◆ Requirement ◆
Express everything from the first of the lines below down to the line containing "Action: point(54,257)" as a Markdown table with the columns Row and Line, numbering each row and omitting blank lines.

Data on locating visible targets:
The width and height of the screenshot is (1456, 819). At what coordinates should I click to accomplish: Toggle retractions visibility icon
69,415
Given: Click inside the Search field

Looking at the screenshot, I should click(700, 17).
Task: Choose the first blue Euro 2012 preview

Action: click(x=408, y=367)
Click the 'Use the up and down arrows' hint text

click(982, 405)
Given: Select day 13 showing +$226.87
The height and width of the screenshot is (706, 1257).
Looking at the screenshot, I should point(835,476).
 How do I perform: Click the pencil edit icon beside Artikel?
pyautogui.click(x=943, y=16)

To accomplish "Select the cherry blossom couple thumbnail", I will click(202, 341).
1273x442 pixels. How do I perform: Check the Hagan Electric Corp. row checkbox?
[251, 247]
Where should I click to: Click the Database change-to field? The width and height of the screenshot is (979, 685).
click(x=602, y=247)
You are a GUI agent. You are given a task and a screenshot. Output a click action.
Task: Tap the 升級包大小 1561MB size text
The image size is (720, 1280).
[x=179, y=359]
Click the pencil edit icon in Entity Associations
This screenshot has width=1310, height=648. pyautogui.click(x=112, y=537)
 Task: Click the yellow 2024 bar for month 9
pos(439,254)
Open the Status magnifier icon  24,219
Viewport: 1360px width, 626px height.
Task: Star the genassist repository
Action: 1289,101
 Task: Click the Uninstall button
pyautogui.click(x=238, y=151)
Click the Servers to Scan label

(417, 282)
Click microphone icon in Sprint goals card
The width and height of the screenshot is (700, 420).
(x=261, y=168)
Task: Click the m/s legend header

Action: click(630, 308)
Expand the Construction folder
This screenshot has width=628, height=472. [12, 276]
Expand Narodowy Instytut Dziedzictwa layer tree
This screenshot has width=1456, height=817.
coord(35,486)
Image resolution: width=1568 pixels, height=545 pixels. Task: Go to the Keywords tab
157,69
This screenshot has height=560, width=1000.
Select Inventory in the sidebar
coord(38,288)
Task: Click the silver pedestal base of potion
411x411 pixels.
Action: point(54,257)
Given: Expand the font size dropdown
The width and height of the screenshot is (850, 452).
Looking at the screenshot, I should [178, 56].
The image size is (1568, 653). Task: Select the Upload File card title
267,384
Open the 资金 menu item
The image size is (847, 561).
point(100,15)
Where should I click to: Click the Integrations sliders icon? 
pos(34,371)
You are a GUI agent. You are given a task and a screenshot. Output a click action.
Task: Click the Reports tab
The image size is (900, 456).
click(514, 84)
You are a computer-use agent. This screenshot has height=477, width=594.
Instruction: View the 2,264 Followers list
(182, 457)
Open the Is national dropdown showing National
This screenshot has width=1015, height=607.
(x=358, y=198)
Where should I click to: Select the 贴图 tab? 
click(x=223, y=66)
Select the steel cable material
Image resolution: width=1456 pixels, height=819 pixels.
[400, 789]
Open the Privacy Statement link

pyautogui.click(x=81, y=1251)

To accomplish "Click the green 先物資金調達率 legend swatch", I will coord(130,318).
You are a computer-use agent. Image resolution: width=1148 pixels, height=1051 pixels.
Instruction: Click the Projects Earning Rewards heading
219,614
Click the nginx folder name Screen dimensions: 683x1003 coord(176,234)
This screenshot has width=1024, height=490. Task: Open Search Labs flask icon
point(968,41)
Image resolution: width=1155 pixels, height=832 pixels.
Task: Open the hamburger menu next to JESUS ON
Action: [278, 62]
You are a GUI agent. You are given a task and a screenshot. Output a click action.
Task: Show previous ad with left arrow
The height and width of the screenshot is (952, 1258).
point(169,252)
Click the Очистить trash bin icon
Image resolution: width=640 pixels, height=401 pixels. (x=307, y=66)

◆ Task solution ◆
| Row | Line |
|---|---|
| 1 | The width and height of the screenshot is (1456, 819). At what coordinates should I click to accomplish: Toggle retractions visibility icon |
| 2 | 69,415 |
| 3 | Given: Click inside the Search field |
| 4 | Looking at the screenshot, I should click(700, 17). |
| 5 | Task: Choose the first blue Euro 2012 preview |
| 6 | Action: click(x=408, y=367) |
| 7 | Click the 'Use the up and down arrows' hint text |
| 8 | click(982, 405) |
| 9 | Given: Select day 13 showing +$226.87 |
| 10 | The height and width of the screenshot is (706, 1257). |
| 11 | Looking at the screenshot, I should point(835,476). |
| 12 |  How do I perform: Click the pencil edit icon beside Artikel? |
| 13 | pyautogui.click(x=943, y=16) |
| 14 | To accomplish "Select the cherry blossom couple thumbnail", I will click(202, 341). |
| 15 | 1273x442 pixels. How do I perform: Check the Hagan Electric Corp. row checkbox? |
| 16 | [251, 247] |
| 17 | Where should I click to: Click the Database change-to field? The width and height of the screenshot is (979, 685). |
| 18 | click(x=602, y=247) |
| 19 | You are a GUI agent. You are given a task and a screenshot. Output a click action. |
| 20 | Task: Tap the 升級包大小 1561MB size text |
| 21 | The image size is (720, 1280). |
| 22 | [x=179, y=359] |
| 23 | Click the pencil edit icon in Entity Associations |
| 24 | This screenshot has width=1310, height=648. pyautogui.click(x=112, y=537) |
| 25 |  Task: Click the yellow 2024 bar for month 9 |
| 26 | pos(439,254) |
| 27 | Open the Status magnifier icon  24,219 |
| 28 | Viewport: 1360px width, 626px height. |
| 29 | Task: Star the genassist repository |
| 30 | Action: 1289,101 |
| 31 |  Task: Click the Uninstall button |
| 32 | pyautogui.click(x=238, y=151) |
| 33 | Click the Servers to Scan label |
| 34 | (417, 282) |
| 35 | Click microphone icon in Sprint goals card |
| 36 | The width and height of the screenshot is (700, 420). |
| 37 | (x=261, y=168) |
| 38 | Task: Click the m/s legend header |
| 39 | Action: click(630, 308) |
| 40 | Expand the Construction folder |
| 41 | This screenshot has width=628, height=472. [12, 276] |
| 42 | Expand Narodowy Instytut Dziedzictwa layer tree |
| 43 | This screenshot has width=1456, height=817. |
| 44 | coord(35,486) |
| 45 | Image resolution: width=1568 pixels, height=545 pixels. Task: Go to the Keywords tab |
| 46 | 157,69 |
| 47 | This screenshot has height=560, width=1000. |
| 48 | Select Inventory in the sidebar |
| 49 | coord(38,288) |
| 50 | Task: Click the silver pedestal base of potion |
| 51 | 411x411 pixels. |
| 52 | Action: point(54,257) |